→ **Excerpted records**
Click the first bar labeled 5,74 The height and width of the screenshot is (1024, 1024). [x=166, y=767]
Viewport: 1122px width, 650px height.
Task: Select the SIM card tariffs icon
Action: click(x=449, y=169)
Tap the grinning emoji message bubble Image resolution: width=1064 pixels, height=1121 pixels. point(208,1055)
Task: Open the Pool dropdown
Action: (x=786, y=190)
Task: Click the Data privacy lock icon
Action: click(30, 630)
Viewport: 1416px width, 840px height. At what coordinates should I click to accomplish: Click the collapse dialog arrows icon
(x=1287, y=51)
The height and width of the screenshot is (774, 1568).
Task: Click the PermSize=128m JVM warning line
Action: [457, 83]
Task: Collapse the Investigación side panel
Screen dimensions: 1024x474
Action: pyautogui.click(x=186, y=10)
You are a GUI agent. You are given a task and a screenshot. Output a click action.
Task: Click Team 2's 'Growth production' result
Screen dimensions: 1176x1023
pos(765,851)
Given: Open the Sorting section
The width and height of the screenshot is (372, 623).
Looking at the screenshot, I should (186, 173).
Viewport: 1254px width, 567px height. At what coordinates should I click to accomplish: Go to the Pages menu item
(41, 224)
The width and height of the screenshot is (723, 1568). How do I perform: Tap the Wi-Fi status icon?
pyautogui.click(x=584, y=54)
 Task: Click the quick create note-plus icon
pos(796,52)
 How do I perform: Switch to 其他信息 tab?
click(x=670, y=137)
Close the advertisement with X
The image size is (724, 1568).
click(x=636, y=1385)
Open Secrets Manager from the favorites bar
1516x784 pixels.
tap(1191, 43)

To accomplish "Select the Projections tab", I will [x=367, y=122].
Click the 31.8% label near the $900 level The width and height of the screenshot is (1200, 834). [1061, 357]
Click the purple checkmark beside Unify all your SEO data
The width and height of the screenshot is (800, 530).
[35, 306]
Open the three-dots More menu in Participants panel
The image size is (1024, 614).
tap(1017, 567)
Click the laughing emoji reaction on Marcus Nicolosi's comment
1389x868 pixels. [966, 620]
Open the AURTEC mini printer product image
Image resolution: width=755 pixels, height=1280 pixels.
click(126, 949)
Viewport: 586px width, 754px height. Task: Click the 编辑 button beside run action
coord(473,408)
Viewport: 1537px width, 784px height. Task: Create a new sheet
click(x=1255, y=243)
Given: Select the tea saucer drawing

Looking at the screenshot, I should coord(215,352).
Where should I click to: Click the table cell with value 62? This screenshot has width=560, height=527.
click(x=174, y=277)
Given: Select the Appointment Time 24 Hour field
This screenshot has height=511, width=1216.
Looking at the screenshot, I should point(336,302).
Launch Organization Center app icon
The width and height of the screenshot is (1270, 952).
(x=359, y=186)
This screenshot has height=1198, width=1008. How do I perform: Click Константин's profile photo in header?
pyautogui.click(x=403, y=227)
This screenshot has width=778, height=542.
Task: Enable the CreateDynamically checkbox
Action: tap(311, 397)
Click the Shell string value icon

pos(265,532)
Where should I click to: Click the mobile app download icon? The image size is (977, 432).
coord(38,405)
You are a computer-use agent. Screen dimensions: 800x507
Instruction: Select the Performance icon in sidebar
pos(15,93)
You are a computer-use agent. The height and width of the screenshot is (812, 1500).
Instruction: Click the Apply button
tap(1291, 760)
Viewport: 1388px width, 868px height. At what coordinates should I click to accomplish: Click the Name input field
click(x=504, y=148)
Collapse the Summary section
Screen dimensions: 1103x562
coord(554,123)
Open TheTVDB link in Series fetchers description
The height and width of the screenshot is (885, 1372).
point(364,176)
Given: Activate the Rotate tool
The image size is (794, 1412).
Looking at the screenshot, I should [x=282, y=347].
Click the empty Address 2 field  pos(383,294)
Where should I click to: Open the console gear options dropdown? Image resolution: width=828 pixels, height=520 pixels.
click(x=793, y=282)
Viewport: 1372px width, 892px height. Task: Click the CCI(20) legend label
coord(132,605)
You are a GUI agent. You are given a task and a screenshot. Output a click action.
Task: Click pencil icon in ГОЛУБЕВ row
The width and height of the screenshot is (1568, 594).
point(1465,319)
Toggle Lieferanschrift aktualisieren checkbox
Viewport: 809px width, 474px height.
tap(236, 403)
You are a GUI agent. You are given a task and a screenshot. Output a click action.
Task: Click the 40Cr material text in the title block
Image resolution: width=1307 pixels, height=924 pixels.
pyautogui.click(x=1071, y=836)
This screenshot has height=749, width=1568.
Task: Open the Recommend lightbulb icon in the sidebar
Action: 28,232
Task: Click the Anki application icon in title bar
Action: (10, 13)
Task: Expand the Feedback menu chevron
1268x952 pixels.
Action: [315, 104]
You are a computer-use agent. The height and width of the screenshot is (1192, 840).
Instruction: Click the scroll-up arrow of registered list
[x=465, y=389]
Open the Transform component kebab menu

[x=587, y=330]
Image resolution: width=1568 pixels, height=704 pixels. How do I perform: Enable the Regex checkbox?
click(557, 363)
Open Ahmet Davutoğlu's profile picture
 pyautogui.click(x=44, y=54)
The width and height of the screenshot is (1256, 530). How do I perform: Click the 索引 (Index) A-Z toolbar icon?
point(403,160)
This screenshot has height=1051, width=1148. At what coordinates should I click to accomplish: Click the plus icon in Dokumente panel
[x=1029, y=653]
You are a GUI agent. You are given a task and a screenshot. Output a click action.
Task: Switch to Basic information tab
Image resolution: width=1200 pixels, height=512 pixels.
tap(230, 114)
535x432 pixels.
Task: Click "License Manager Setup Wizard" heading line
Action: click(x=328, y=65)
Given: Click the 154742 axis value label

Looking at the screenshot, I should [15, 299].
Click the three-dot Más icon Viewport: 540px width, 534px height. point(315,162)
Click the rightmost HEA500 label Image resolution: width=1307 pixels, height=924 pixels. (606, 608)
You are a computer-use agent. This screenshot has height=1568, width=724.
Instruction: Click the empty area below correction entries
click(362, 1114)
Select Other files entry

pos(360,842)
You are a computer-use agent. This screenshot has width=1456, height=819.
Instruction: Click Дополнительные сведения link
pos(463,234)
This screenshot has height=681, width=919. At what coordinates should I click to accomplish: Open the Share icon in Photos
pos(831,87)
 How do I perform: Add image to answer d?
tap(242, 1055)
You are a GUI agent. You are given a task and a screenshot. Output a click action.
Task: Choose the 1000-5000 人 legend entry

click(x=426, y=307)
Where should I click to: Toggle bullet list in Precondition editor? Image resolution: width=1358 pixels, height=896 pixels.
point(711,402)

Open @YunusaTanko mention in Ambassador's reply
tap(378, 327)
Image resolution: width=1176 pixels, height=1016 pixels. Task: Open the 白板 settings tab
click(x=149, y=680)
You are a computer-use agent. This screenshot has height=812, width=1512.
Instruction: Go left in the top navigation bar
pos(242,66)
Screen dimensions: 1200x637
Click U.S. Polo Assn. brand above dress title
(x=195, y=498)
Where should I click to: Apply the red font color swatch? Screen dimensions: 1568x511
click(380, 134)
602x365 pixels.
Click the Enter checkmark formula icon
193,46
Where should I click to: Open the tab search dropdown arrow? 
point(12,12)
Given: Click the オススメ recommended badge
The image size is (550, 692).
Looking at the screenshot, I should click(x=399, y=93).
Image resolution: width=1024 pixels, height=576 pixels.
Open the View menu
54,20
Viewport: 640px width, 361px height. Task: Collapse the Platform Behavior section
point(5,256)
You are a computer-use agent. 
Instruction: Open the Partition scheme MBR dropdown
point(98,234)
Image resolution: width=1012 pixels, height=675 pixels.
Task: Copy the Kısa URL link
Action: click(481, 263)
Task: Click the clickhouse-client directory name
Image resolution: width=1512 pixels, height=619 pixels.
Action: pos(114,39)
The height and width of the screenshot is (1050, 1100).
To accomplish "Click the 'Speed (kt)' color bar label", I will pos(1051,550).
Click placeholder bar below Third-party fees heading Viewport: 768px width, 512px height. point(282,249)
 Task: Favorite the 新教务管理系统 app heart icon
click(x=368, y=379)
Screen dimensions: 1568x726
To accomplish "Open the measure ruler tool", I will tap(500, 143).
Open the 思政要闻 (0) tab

→ **Goal of the exercise**
Identify every line above that contains the string "heading", and copy each such line in full. Uppercase and lowercase letters count as different characters.

→ **Solution**
Task: Click "License Manager Setup Wizard" heading line
Click placeholder bar below Third-party fees heading Viewport: 768px width, 512px height. point(282,249)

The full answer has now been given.